机器学习识别 NSCLC 肿瘤微环境的预后亚型。
Machine learning identifies prognostic subtypes of the tumor microenvironment of NSCLC.
发表日期:2024 Jul 01
作者:
Duo Yu, Michael J Kane, Eugene J Koay, Ignacio I Wistuba, Brian P Hobbs
来源:
Immunity & Ageing
摘要:
肿瘤微环境(TME)在肿瘤发生、肿瘤进展和新兴癌症治疗的抗癌免疫潜力中发挥着重要作用。然而,了解患者间 TME 异质性仍然是有效药物开发的一个挑战。本文将机器学习 (ML) 的最新进展应用于生存分析,对接受根治性手术切除和术后免疫病理学检查的 NSCLC 患者进行回顾性研究。比较机器学习方法在识别预后亚型方面的有效性。校准了六种生存模型(包括 Cox 回归和五种生存机器学习方法),并根据 PD-L1 表达、CD3 表达和十个基线患者特征预测 NSCLC 患者的生存。使用合成患者数据增强来描绘每种方法的生物标志物空间的预后子区域,并在模型之间进行比较以获得总体生存一致性。该研究共纳入 423 名接受明确手术切除的 NSCLC 患者(46% 为女性;中位年龄[分位数范围]:67[60-73])。 219 名 (52%) 患者在观察期内经历了事件,最长随访时间为 10 年,中位随访时间为 78 个月。随机生存森林 (RSF) 实现了最高的预测精度,C 指数为 0.84。由此产生的生物标志物亚型表明,PD-L1 高表达且 CD3 计数低的患者在手术切除后五年内死亡风险较高。© 2024。作者。
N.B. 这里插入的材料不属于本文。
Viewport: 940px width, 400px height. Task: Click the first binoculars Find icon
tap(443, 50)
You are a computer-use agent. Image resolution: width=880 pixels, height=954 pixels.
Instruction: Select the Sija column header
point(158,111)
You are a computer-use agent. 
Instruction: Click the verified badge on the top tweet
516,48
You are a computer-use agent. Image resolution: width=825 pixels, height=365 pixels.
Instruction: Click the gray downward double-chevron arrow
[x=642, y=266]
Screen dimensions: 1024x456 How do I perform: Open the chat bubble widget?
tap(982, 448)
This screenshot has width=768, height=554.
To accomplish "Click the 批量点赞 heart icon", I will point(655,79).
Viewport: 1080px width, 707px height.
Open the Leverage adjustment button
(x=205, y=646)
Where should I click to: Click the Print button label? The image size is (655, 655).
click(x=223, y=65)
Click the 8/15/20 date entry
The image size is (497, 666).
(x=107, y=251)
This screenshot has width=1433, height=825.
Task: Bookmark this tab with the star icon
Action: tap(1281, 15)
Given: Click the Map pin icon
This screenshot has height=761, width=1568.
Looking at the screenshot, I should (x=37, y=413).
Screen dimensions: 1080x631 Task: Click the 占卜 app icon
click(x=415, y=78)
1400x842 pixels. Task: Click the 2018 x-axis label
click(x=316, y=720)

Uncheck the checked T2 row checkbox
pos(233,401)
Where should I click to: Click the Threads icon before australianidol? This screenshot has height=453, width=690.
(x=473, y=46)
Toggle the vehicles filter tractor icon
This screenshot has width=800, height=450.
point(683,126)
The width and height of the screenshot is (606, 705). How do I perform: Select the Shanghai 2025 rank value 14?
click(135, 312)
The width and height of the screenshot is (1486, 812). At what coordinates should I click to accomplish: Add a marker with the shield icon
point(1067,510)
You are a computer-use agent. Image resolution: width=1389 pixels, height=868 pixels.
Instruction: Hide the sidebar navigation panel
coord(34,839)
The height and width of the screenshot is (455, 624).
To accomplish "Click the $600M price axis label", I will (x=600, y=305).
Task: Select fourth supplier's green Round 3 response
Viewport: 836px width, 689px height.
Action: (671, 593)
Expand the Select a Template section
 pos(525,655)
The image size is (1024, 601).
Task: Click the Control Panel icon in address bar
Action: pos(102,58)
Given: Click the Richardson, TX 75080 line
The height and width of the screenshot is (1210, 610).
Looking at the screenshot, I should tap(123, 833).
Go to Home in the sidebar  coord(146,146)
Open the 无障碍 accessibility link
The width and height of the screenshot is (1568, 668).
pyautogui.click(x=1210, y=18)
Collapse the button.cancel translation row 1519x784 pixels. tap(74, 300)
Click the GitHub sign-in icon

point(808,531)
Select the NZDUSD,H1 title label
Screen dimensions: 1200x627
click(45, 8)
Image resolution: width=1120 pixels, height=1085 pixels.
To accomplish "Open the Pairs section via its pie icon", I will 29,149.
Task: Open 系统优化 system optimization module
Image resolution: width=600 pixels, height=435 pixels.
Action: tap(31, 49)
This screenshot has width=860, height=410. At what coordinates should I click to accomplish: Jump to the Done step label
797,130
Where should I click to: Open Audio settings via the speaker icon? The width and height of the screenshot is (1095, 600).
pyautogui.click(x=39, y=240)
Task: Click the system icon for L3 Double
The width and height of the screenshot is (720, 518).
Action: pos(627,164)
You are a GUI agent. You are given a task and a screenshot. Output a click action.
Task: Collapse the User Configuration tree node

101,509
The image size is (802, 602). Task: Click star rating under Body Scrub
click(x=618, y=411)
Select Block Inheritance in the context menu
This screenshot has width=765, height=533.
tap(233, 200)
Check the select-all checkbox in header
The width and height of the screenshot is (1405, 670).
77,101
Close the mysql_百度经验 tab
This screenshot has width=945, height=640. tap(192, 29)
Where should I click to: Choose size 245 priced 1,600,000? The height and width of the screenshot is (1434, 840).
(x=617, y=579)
The tumor microenvironment (TME) plays a fundamental role in tumorigenesis, tumor progression, and anti-cancer immunity potential of emerging cancer therapeutics. Understanding inter-patient TME heterogeneity, however, remains a challenge to efficient drug development. This article applies recent advances in machine learning (ML) for survival analysis to a retrospective study of NSCLC patients who received definitive surgical resection and immune pathology following surgery. ML methods are compared for their effectiveness in identifying prognostic subtypes. Six survival models, including Cox regression and five survival machine learning methods, were calibrated and applied to predict survival for NSCLC patients based on PD-L1 expression, CD3 expression, and ten baseline patient characteristics. Prognostic subregions of the biomarker space are delineated for each method using synthetic patient data augmentation and compared between models for overall survival concordance. A total of 423 NSCLC patients (46% female; median age [inter quantile range]: 67 [60-73]) treated with definite surgical resection were included in the study. And 219 (52%) patients experienced events during the observation period consisting of a maximum follow-up of 10 years and median follow up 78 months. The random survival forest (RSF) achieved the highest predictive accuracy, with a C-index of 0.84. The resultant biomarker subtypes demonstrate that patients with high PD-L1 expression combined with low CD3 counts experience higher risk of death within five-years of surgical resection.© 2024. The Author(s).